◆ To be done
Please format the entries in the stretch from the line containing "This screenshot has height=816, width=1456." through the line containing "pyautogui.click(x=22, y=168)" as a two-column CSV with the columns instruction and answer. Use one row per entry, put each field in quotes, replace line breaks with spaces, and leave out the pictures.

Dataset excerpt

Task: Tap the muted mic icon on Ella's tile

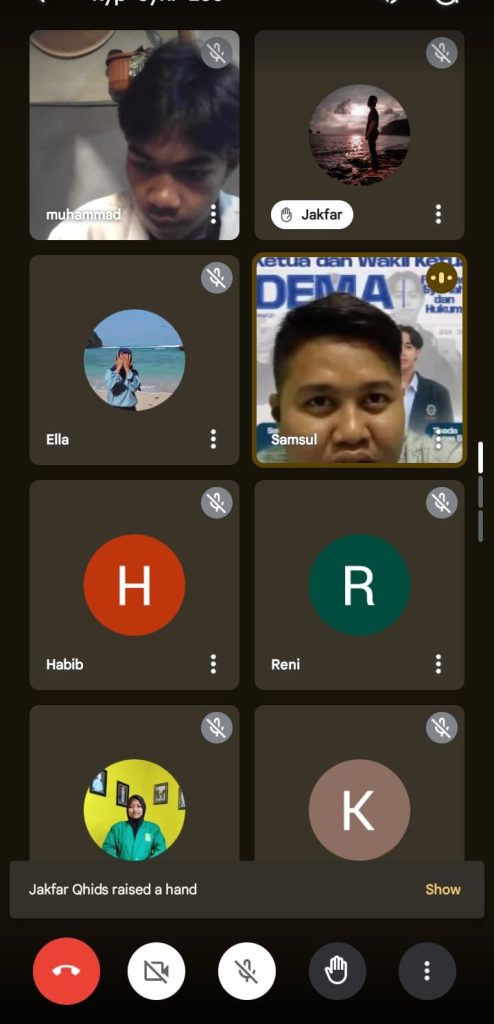Action: point(216,278)
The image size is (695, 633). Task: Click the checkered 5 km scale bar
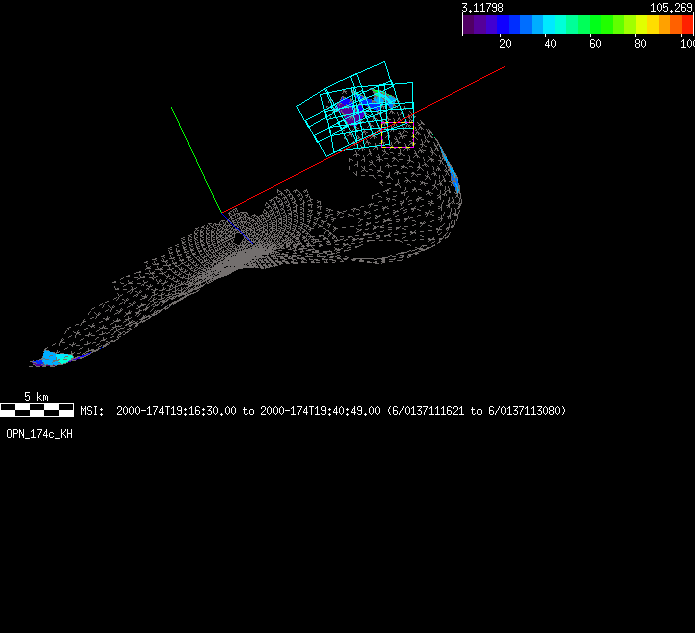point(37,409)
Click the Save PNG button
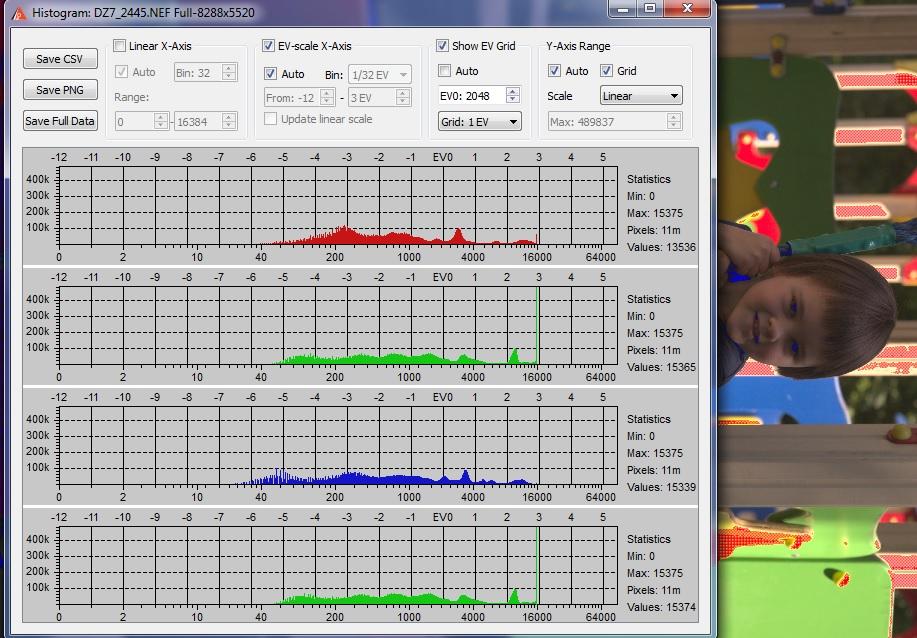 60,89
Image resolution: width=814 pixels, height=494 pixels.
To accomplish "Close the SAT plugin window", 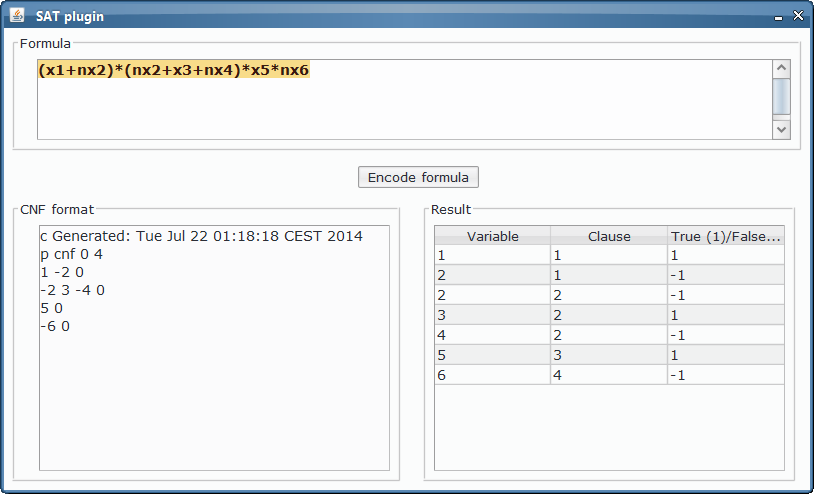I will [x=798, y=16].
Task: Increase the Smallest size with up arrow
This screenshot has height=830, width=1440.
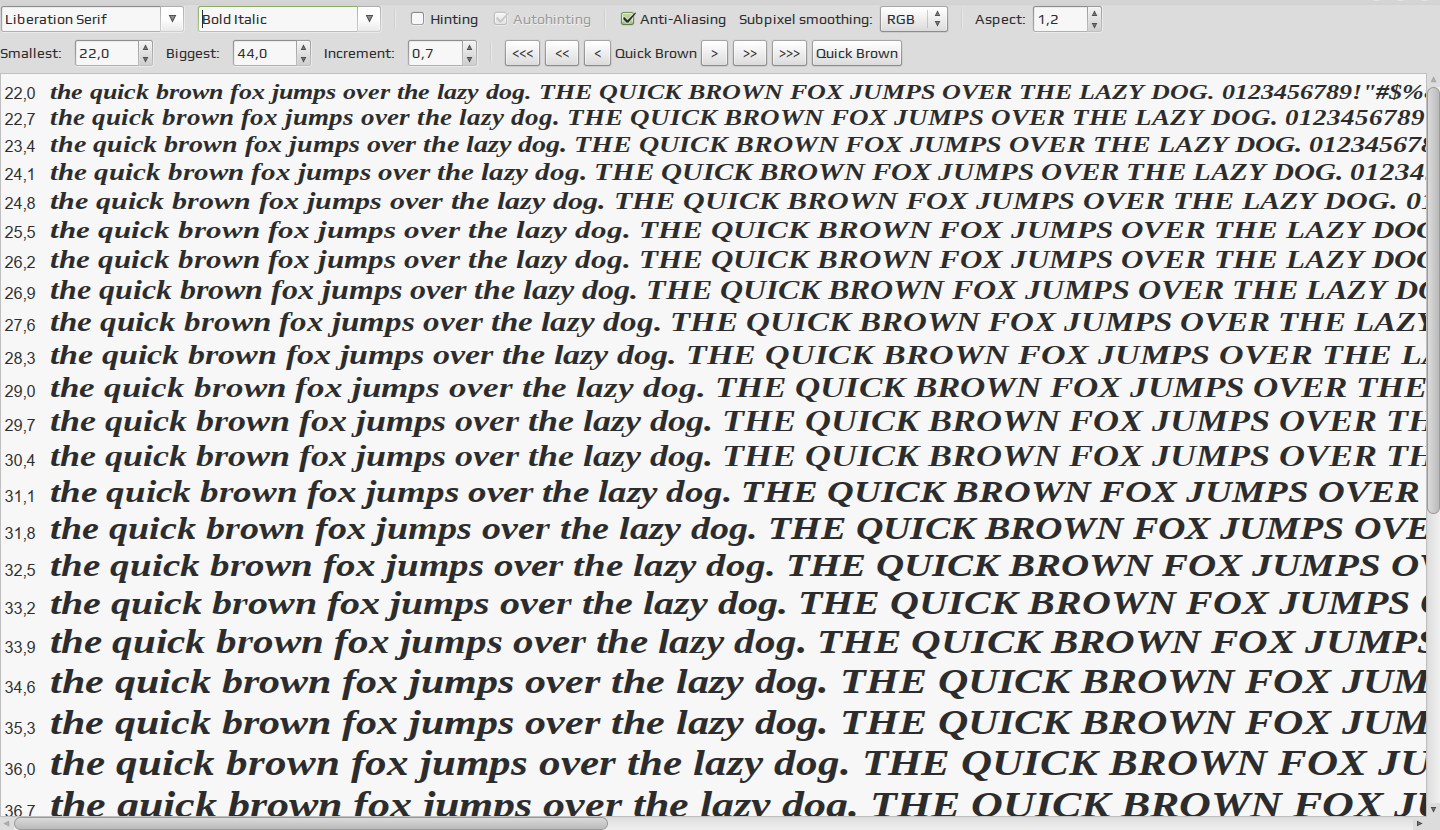Action: click(146, 48)
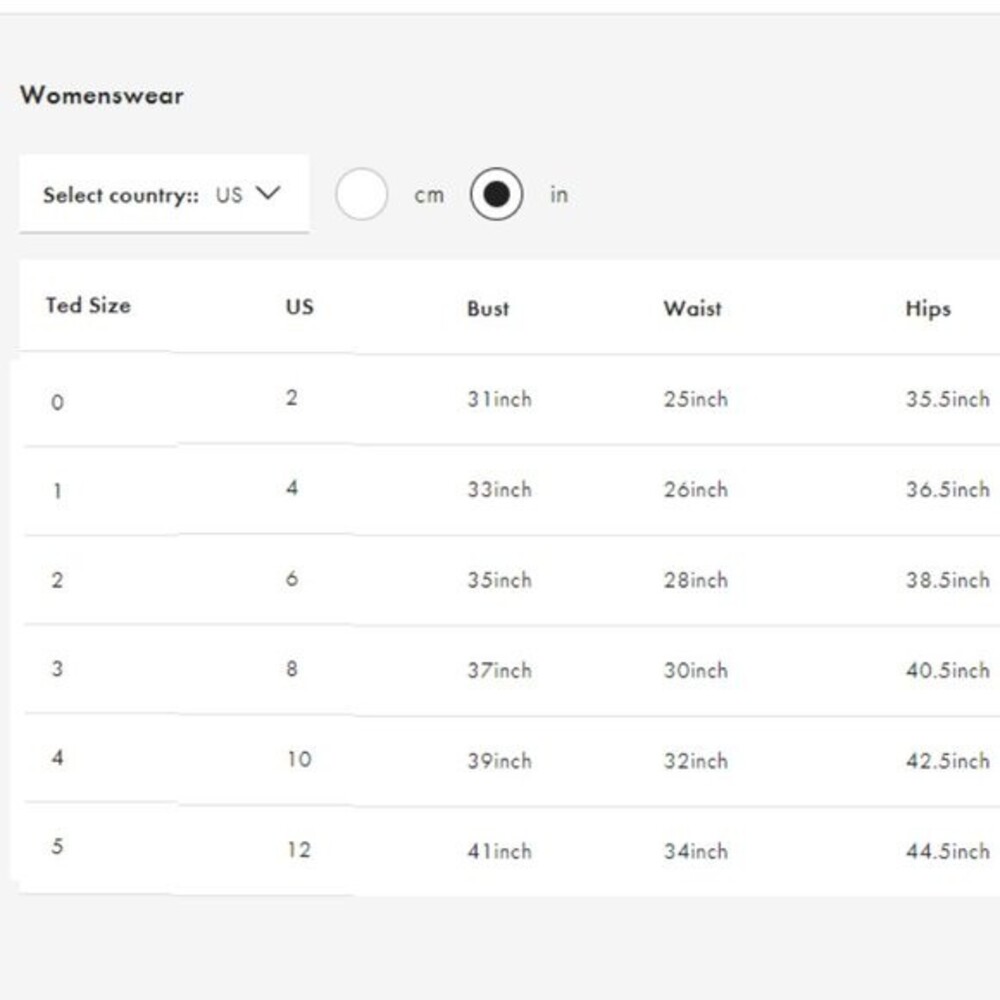
Task: Select the Ted Size 0 row
Action: [x=510, y=400]
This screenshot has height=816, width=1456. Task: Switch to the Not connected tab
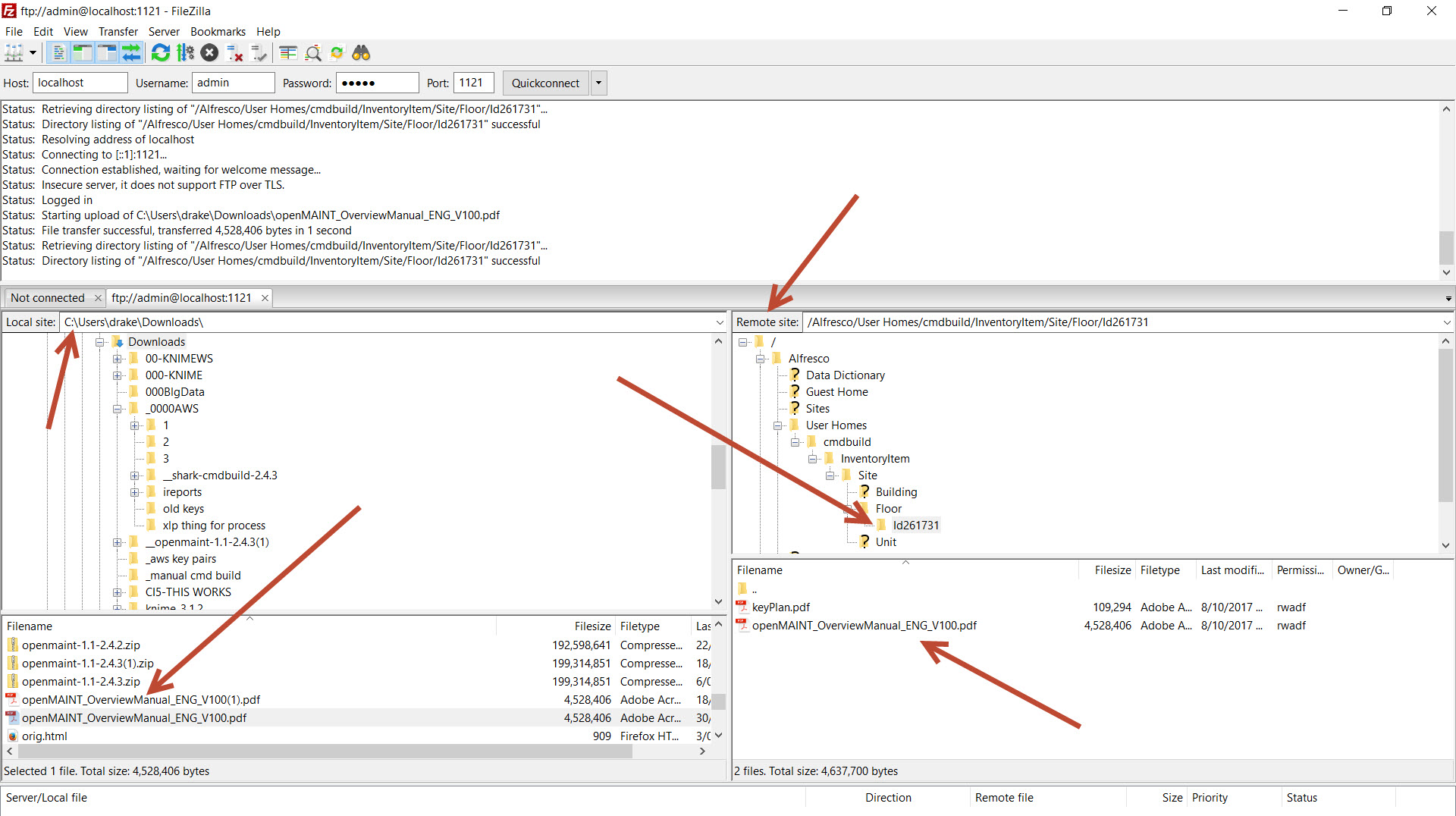tap(48, 298)
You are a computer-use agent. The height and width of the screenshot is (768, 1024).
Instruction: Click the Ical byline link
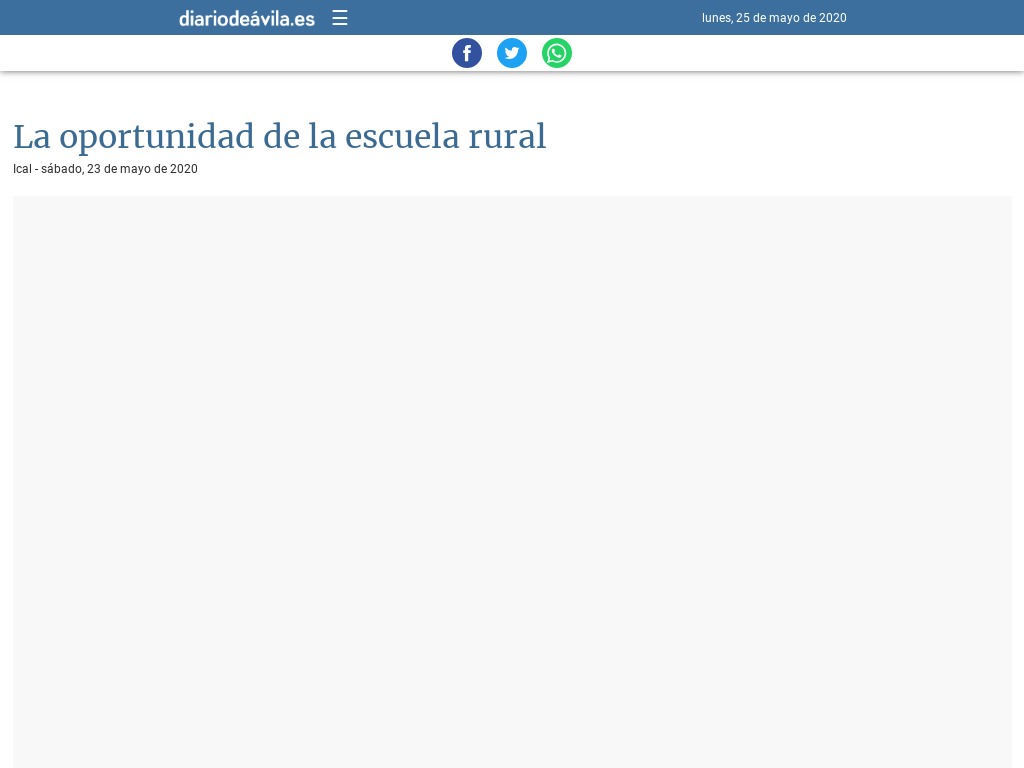pyautogui.click(x=22, y=168)
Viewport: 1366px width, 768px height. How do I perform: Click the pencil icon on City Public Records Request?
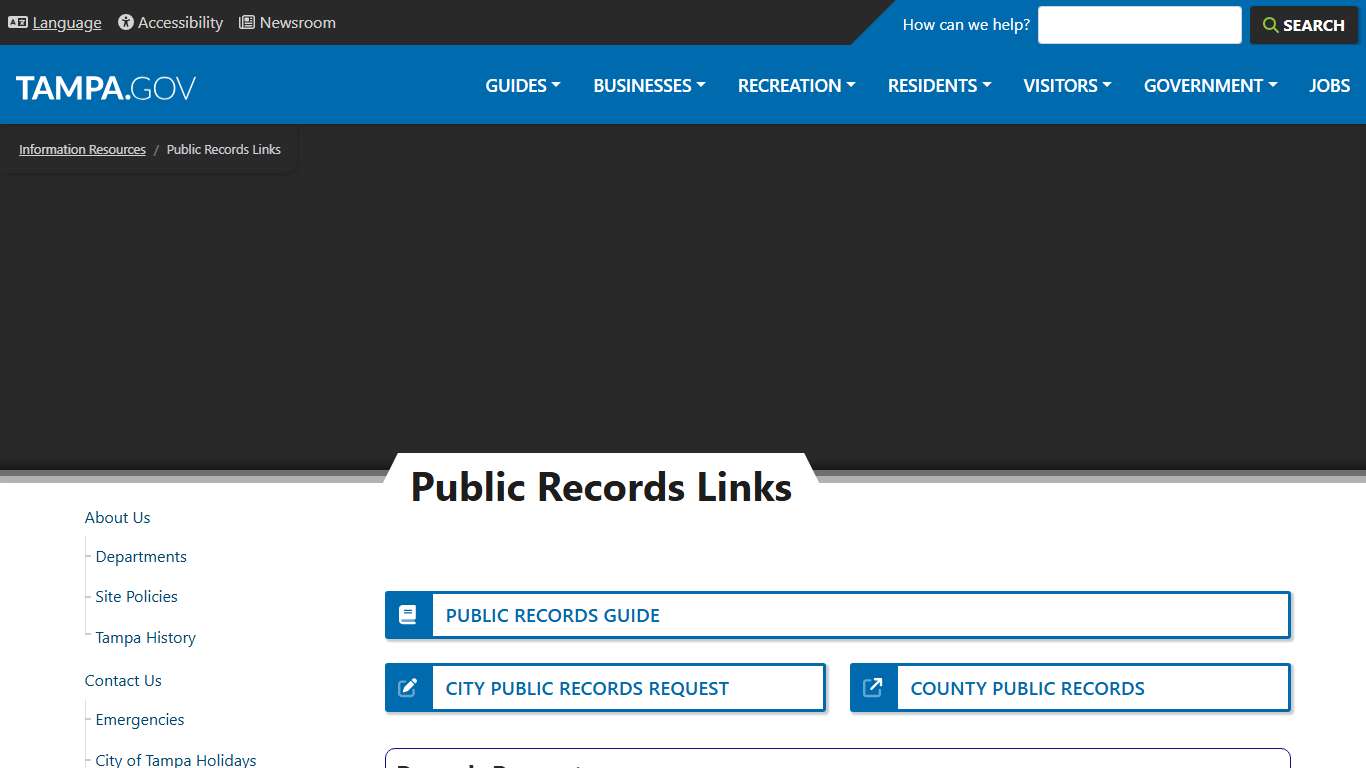point(408,687)
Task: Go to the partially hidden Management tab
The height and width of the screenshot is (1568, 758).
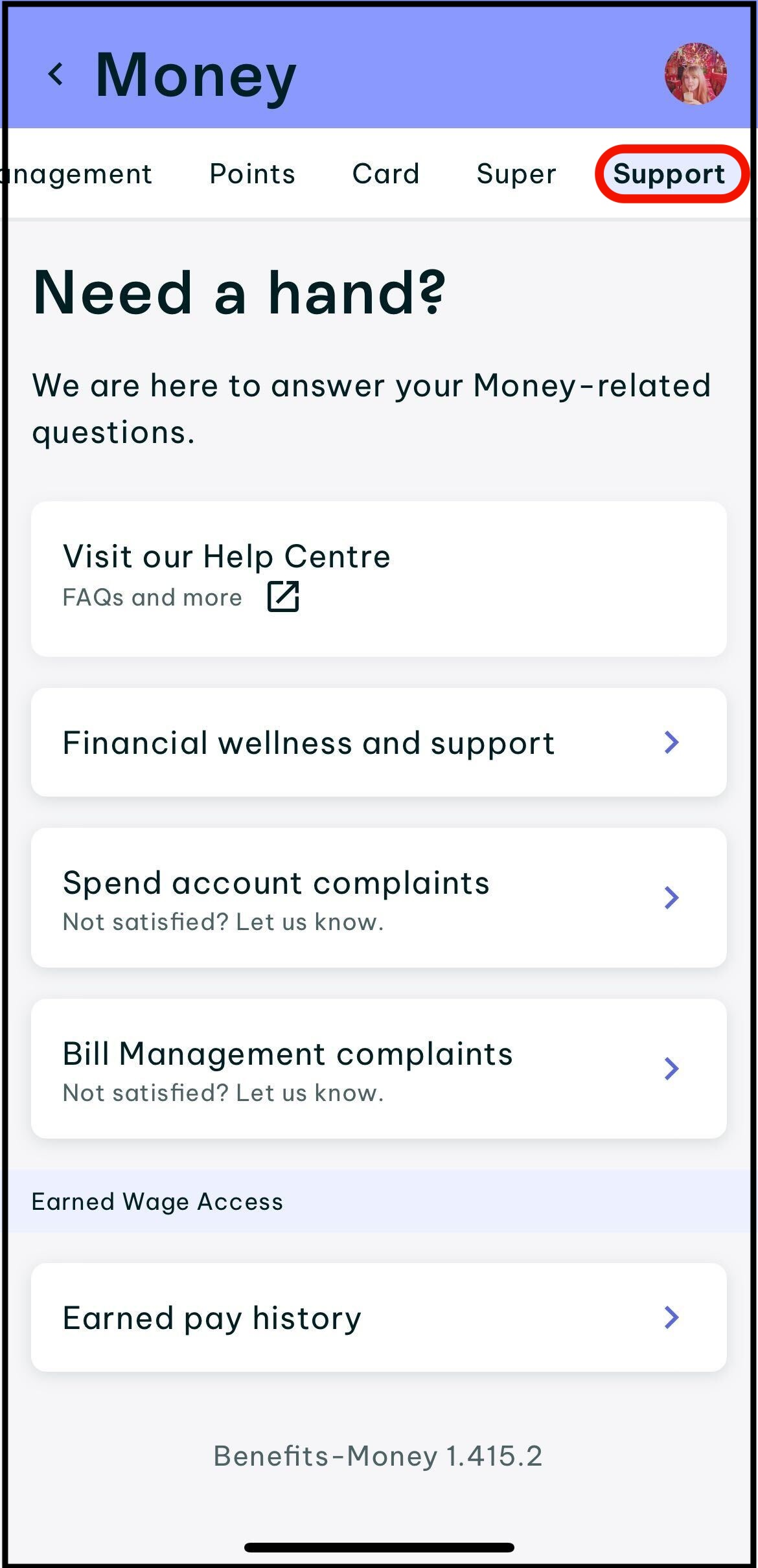Action: tap(78, 174)
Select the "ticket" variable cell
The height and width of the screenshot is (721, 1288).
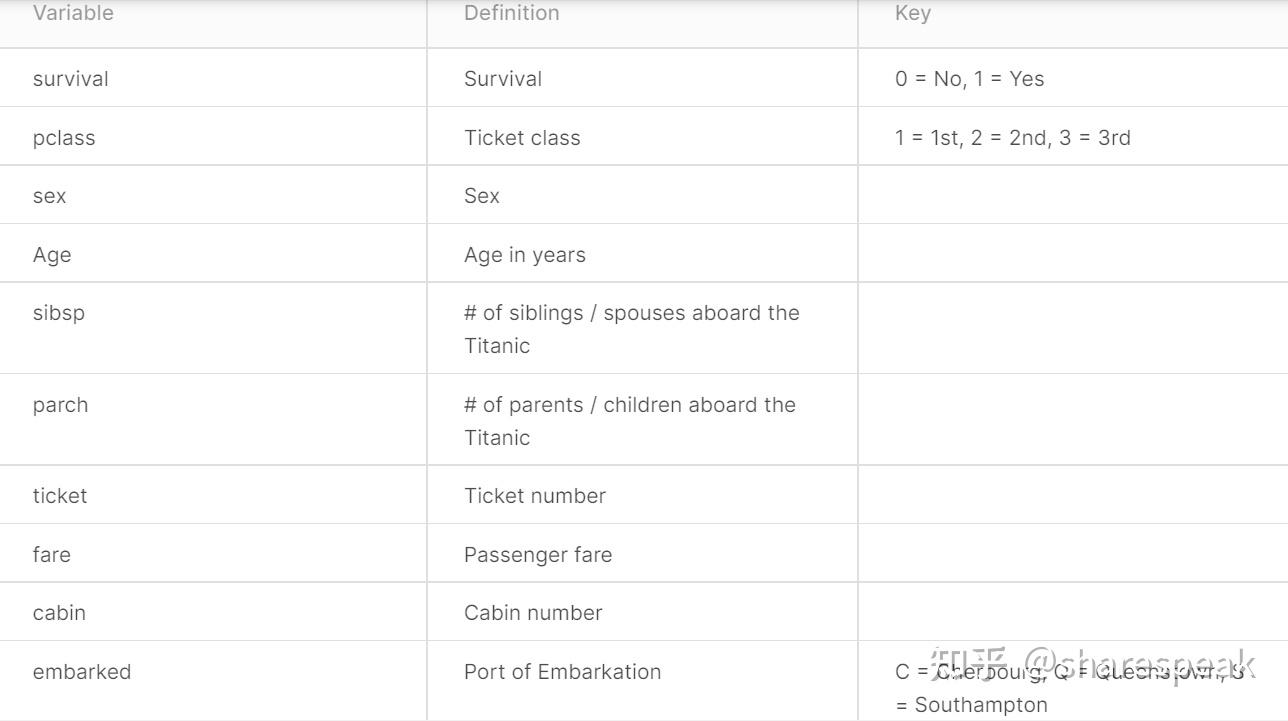tap(60, 496)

◆ Complete output
instruction,answer
"This screenshot has height=816, width=1456. Task: Switch to the Not connected tab","tap(48, 298)"
"You are a computer-use agent. The height and width of the screenshot is (768, 1024). Instruction: Click the Ical byline link","pyautogui.click(x=22, y=168)"